Excerpts of recent editorials of statewide and national interest from Ohio newspapers:
The Columbus Dispatch, July 28
A recent Ohio appeals-court ruling that cruiser dash-camera videos are confidential "investigatory materials," rather than open public records, threatens Ohioans' ability to monitor police and defend against abuse.
This decision is no favor to law-enforcement officers, either. They often rely upon these videos to prove they behaved professionally and even heroically under difficult circumstances.
For these reasons, police agencies would be wise to promptly comply with requests to turn over these videos — which have been regarded in practice as a public record — and to ignore a single court's opinion as overreach....
Dennis Hetzel, executive director of the Ohio Newspaper Association, called the decision "disturbing," and said it "would greatly limit the ability to assess the performance of law-enforcement agencies." He fears it will open up "a vast new opportunity for government secrecy."
While the ruling is effective only within the 12th District, the fear is that it will provide police a precedent to say "no" when videos cast them or someone powerful in a bad light....
The dashboard cameras aren't turned on only when a crime is in progress. They are recording even if an officer stops to help someone with a flat tire. They are a routine part of police work....
The judicial branch is making it increasingly difficult for people of ordinary means to monitor their government and defend against abuse of power. The compounding effect of these court cases is alarming.
Police and other public officials should remember that hiding public records undermines public trust.
The Marietta Times, July 26
Public school teachers and administrators sometimes grow frustrated at demands politicians put on them. No wonder. Curriculum demands vary regularly, depending on what seems to concern the public most at a given time.
But some failings in the priorities we set for schools seem obvious. One is "financial literacy." In essence, that means teaching students how to handle personal finances and basics on the economy as a whole.
An international assessment of financial literacy among students has been completed by the Organization for Economic Cooperation and Development. It included nearly 28,000 15-year-olds in 18 countries and economic regions.
Though American students did not turn in embarrassing scores, they certainly did not shine. Their financial literacy was ranked ninth among the 18 groups.
Too many U.S. high school graduates do not recognize the importance of balancing a checkbook, not to mention how to do it. They do not understand that when the Treasury Department prints more money, it is not creating new wealth. They do not realize that someone has to pay for every "free" offer, whether by government or business.
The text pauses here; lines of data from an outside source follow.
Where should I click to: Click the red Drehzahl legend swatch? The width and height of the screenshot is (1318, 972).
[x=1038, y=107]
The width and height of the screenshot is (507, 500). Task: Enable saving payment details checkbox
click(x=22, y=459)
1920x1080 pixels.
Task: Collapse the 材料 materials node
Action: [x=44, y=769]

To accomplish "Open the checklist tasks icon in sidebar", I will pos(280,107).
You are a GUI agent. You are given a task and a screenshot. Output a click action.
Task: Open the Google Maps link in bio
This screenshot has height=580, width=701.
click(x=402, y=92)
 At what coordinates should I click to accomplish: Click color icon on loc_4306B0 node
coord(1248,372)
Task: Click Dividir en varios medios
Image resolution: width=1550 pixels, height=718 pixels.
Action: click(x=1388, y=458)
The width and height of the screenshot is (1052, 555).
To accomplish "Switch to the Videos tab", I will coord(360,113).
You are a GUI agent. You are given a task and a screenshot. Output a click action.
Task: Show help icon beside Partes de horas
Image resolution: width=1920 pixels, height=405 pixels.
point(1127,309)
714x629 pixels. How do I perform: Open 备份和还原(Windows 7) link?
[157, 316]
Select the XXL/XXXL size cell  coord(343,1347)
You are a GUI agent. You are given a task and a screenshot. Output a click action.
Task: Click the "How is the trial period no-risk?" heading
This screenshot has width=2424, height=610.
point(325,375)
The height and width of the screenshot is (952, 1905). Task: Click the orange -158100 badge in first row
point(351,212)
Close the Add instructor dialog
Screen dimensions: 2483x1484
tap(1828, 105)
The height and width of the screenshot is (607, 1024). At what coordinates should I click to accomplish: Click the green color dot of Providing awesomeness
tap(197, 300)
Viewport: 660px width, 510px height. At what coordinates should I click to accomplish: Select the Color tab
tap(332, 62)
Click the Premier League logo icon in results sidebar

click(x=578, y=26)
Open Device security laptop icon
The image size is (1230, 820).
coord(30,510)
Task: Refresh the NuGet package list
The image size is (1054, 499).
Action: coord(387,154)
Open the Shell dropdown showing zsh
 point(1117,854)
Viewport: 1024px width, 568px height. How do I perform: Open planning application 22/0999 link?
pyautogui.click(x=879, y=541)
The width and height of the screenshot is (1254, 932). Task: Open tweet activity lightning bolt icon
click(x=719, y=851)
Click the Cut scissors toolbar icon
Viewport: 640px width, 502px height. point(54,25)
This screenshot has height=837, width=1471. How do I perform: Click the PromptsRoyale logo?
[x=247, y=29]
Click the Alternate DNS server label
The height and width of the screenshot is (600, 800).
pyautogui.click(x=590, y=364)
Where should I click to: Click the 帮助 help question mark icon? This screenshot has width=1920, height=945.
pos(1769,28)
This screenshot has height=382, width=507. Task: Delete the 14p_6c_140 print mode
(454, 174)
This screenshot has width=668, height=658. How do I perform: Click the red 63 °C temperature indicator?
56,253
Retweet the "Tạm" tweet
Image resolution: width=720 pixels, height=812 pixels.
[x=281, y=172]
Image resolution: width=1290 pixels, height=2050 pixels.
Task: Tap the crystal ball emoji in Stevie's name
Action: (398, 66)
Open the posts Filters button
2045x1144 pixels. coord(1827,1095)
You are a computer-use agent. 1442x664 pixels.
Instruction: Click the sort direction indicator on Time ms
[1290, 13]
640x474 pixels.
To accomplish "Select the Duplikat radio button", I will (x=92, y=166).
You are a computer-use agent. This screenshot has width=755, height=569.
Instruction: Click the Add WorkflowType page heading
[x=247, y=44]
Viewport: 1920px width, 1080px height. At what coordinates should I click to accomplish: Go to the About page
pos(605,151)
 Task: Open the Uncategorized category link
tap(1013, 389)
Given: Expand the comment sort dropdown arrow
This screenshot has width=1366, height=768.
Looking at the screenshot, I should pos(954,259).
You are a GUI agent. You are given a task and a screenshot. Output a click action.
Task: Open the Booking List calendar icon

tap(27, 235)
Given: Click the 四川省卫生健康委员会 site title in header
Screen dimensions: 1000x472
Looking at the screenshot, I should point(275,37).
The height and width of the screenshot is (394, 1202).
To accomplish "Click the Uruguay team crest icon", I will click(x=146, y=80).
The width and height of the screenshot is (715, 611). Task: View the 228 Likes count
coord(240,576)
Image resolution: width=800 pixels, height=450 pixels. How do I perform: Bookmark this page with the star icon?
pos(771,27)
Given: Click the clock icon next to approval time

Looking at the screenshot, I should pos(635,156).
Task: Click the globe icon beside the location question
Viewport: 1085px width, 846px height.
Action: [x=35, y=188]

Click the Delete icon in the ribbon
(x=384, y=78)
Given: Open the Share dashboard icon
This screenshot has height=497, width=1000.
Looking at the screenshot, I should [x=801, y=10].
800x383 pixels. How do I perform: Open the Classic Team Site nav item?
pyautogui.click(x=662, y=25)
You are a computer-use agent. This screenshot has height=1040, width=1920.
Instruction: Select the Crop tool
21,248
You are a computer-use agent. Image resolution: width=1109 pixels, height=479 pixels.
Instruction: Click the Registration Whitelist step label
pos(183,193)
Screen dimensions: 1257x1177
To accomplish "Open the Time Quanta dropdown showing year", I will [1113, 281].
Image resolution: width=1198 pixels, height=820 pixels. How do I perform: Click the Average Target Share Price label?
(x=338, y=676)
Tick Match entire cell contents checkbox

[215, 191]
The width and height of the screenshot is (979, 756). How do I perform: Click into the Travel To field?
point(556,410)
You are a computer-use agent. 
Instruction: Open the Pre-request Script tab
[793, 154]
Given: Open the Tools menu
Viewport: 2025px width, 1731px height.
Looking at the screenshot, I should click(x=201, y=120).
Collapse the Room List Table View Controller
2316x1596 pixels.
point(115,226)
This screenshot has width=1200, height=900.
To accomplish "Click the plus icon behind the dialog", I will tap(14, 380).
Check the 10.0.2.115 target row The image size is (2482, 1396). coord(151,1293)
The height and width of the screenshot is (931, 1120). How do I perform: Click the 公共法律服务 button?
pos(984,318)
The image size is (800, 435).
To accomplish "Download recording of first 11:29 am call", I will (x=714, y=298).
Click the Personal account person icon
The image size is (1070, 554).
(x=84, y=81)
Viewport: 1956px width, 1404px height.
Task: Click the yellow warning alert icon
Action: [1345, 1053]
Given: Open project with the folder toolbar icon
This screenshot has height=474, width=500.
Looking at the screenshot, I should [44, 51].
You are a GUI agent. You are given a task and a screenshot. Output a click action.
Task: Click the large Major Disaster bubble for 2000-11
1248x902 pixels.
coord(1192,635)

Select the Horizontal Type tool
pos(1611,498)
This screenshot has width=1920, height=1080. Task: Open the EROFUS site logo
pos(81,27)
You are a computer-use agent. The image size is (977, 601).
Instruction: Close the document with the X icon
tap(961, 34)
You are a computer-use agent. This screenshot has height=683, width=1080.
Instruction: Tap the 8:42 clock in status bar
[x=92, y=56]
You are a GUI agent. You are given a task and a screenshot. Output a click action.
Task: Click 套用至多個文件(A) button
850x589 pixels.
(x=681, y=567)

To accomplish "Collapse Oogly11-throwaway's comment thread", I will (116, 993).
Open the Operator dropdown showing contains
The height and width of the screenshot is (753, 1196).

They do not make connections between government policy and their cost of living. Interest on loans is a mystery to them.
In short, they lack basic knowledge needed to safeguard their own interests. That may well be the most important priority U.S. educators should address in any school reform campaigns.
The (Toledo) Blade, July 28
You haven't heard that much about children's issues in this year's campaigns for statewide offices and Congress in Ohio and Michigan. The flippant explanation is that children don't vote or make campaign contributions. But even if too many elected officials allow such cynical calculations to guide their behavior, voters can't afford to.
The Annie E. Casey Foundation, a private philanthropy that is one of the nation's most effective advocates of child-welfare and juvenile-justice reform, has just released this year's edition of its Kids Count data book. The annual report assesses how children are doing, across the country and in each state, in four areas: economic well-being, education, health, and family and community.
The 2014 report suggests that the kindest adjective to apply to the condition of children in Ohio and Michigan is "mediocre." That's not good enough. Our children deserve more-effective public policies (as well as private efforts) to improve their lives, but won't get them until voters demand them.
Ohio ranks a middling 24th overall among the states on the Kids Count report card — slightly better on education, health, and economic well-being, but worse on family and community measures....
One of every four Ohio children lives in poverty, and one of every three has parents who lack secure jobs, the report says. Both rates are slightly above the national average, and both have gotten worse since the Great Recession. Ohio also lags behind the nation in teen births and in its rates of children who live in single-parent families and in high-poverty areas — a measure of economic segregation.
The (Findlay) Courier, July 26
In recent weeks, Ohio Attorney General Mike DeWine has come under fire for how his office awards contracts for outside legal work.
David Pepper, a Democrat who is seeking DeWine's job this November, has accused DeWine, a Republican, of engaging in a pay-to-play scheme in which firms which make donations to his campaign, or a Haiti charity created in DeWine's daughter's memory, are favored when it comes winning lucrative state contracts to handle securities fraud and other legal matters.
While the claims may be politically based, and would be difficult to prove, the suspicion cast is damning for DeWine, and he must address them to retain credibility.
One way would be to make the process used to pick outside firms more transparent by documenting why one firm is selected over another....
One firm seeking work as a collection agency was created just before the bidding started and was formed by a DeWine supporter and longtime contributor to the Summit County Republican Party. Even though it lacked experience and appropriate licensing credentials, it still won a contract.
The timing, if nothing else, is highly suspect....
Meanwhile, DeWine has denied any connection between contributions and contracts, as have previous attorneys general who have been accused of similar activity.
Still, he needs to put the controversy behind him as soon as possible.
The simplest way to clear the air would be to make the selection of outside firms as public as possible, and refuse to accept political donations from any firm that wants to work for the state.